With the World Series standing in the way of our winter dealings getting underway, we here at RJG are forced to find other means of keeping ourselves busy other than baseball. You might be thinking, 'Shouldn't you get a job?' Maybe, but, frankly, the government should just give me money, food, healthcare, and housing, so I'm not going to do something they should be doing anyway.
I will go see movies however, and recently I sat through a private screening of Taken 2. It wasn't really a private screening, but because it was a matinee on a weekday, it felt like it.
The movie begins with a series of scenes that don't really make sense but set up the premise of the movie: Liam Neeson and his no longer annoying ex-wife are taken while vacationing together in Istanbul.

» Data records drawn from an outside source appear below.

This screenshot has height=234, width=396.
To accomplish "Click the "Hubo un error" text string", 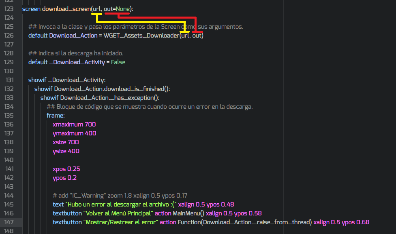I will point(121,204).
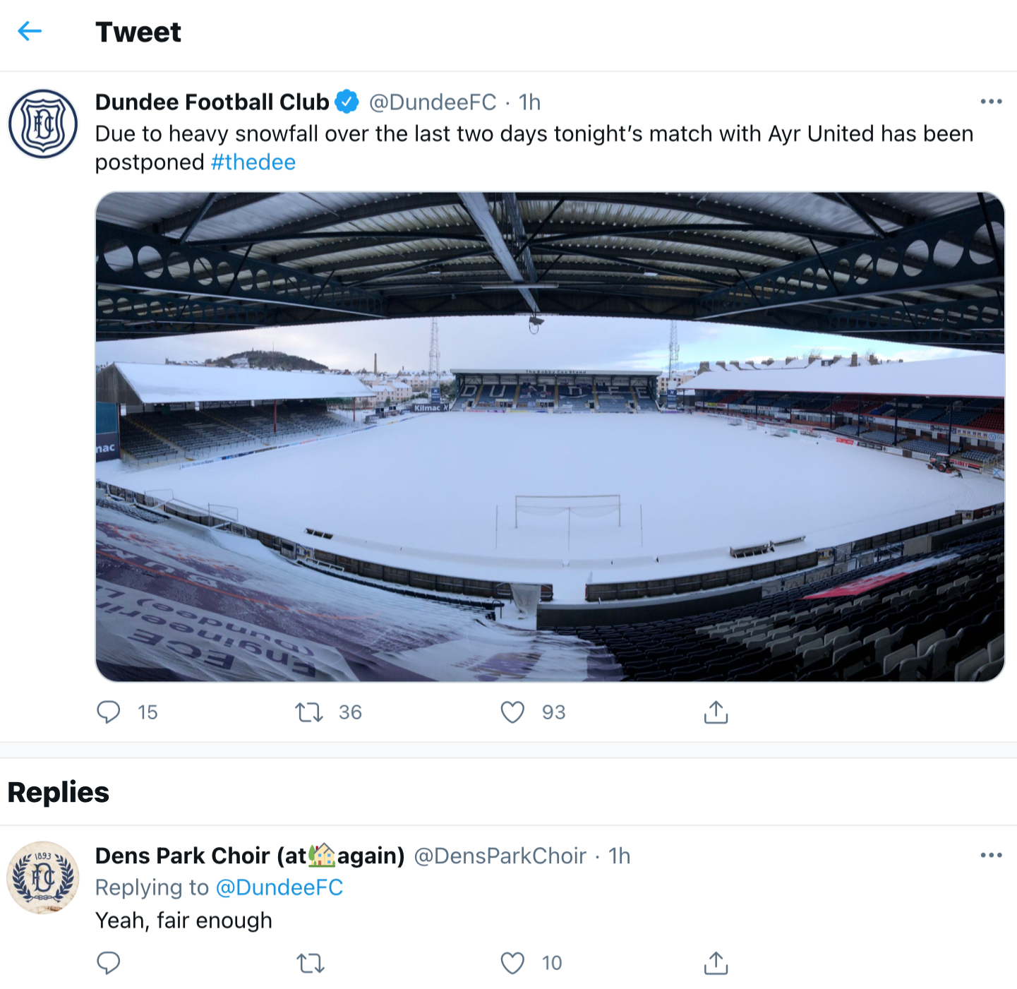Like the "Yeah, fair enough" reply
This screenshot has width=1017, height=989.
pyautogui.click(x=512, y=963)
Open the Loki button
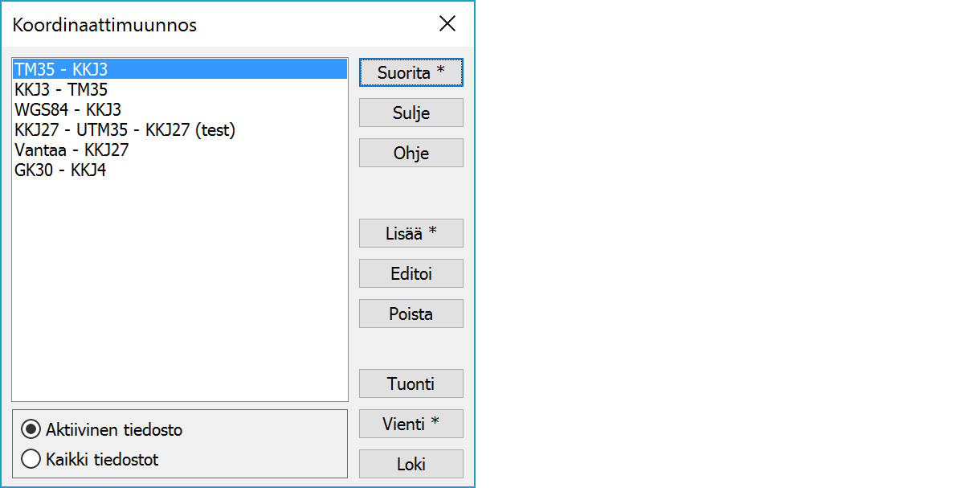The image size is (964, 488). [x=411, y=464]
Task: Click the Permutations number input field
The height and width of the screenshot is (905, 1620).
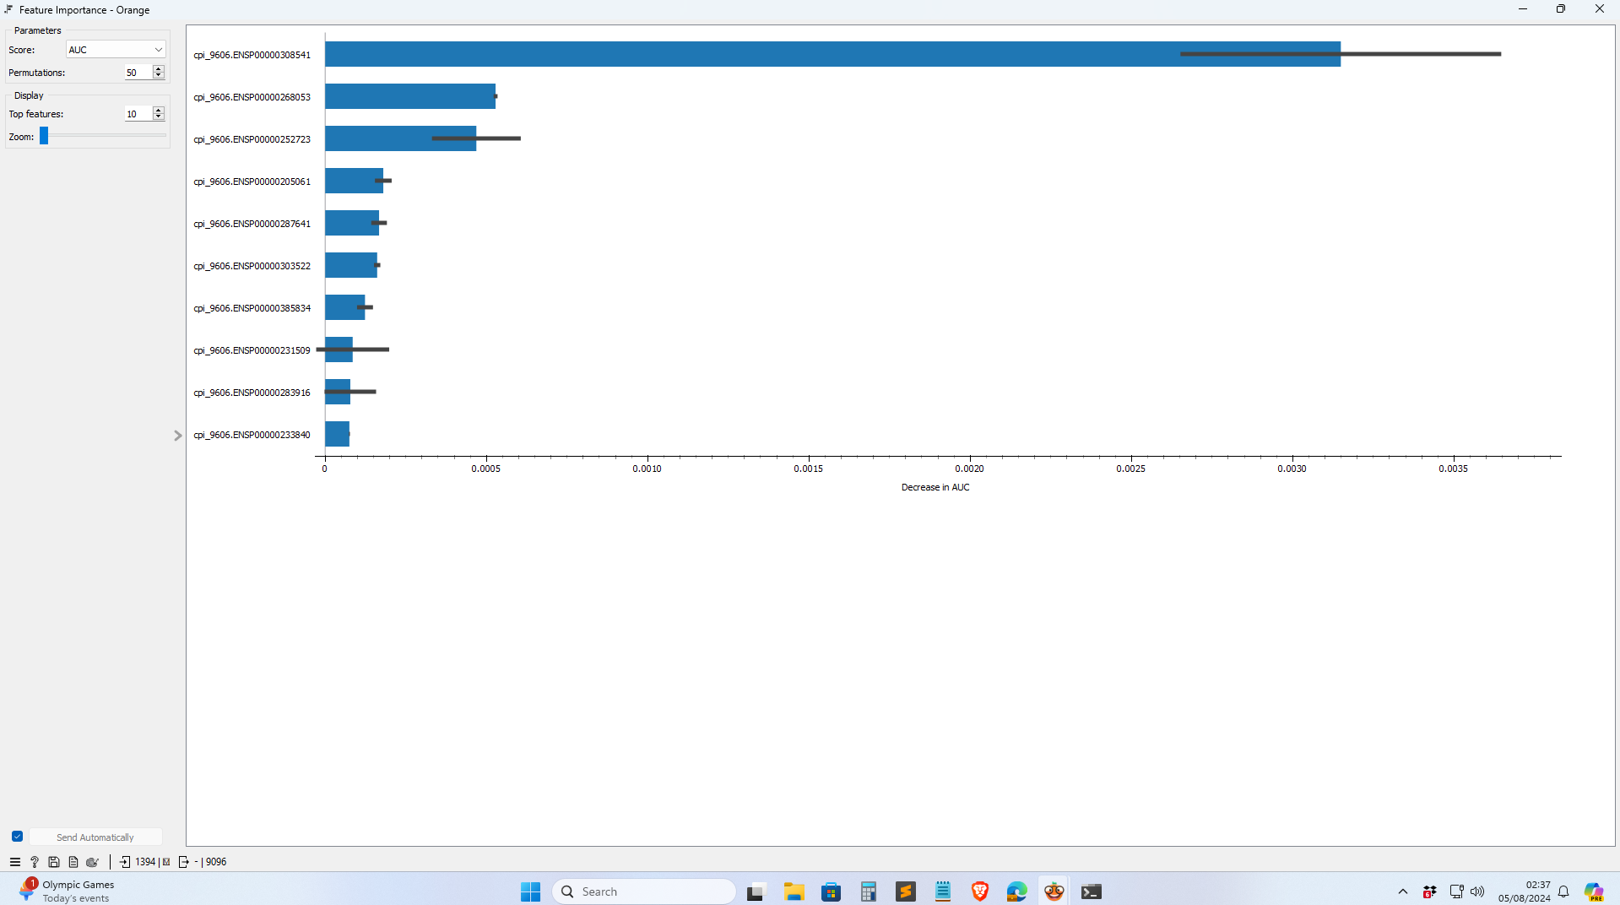Action: (x=137, y=73)
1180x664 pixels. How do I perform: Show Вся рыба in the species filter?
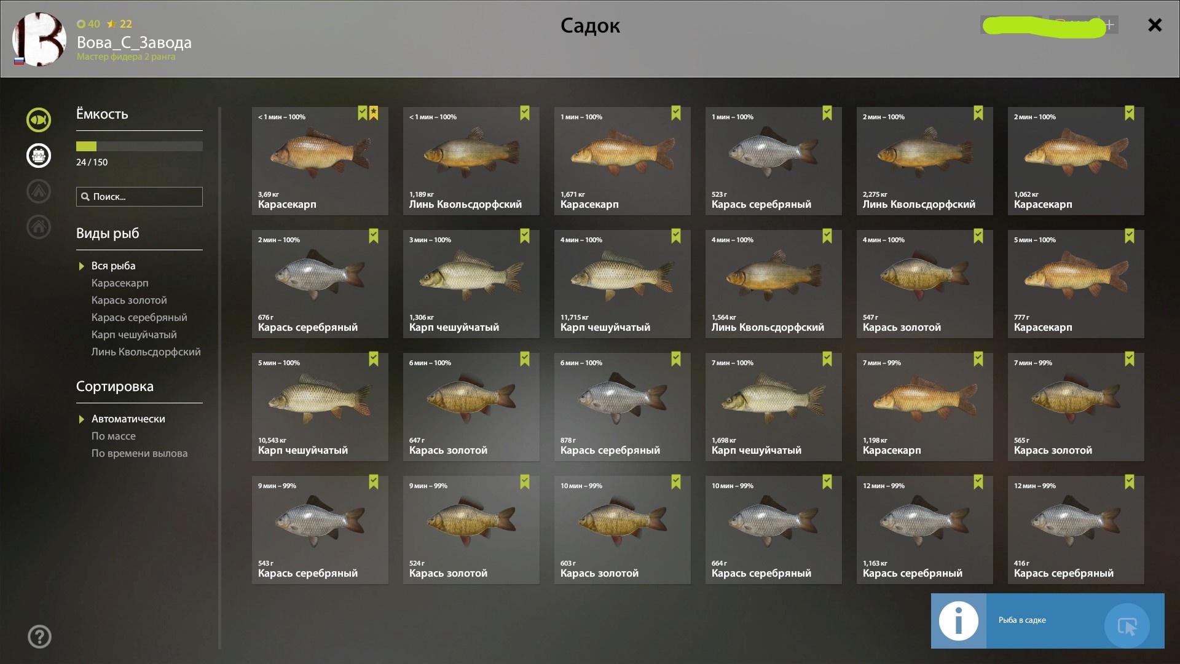(x=113, y=266)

You might wonder, why are Liam Neeson and his no longer annoying ex-wife vacationing together? What about her loving, devoted, super-wealthy second husband? Well, don't worry about it. While you never see him, you're assured they're separated. They had a family trip planned which he cancelled last second, and Lenore (just remembered her name) is frustrated because all the communication is through lawyers now. This is somewhat weird since they're just separated, not divorcing, and had apparently planned a trip to China together, but apparently that was not done ex parte.
It doesn't matter though. Kim has a boyfriend now. That also doesn't matter, but the script writers decided we should know about it anyway.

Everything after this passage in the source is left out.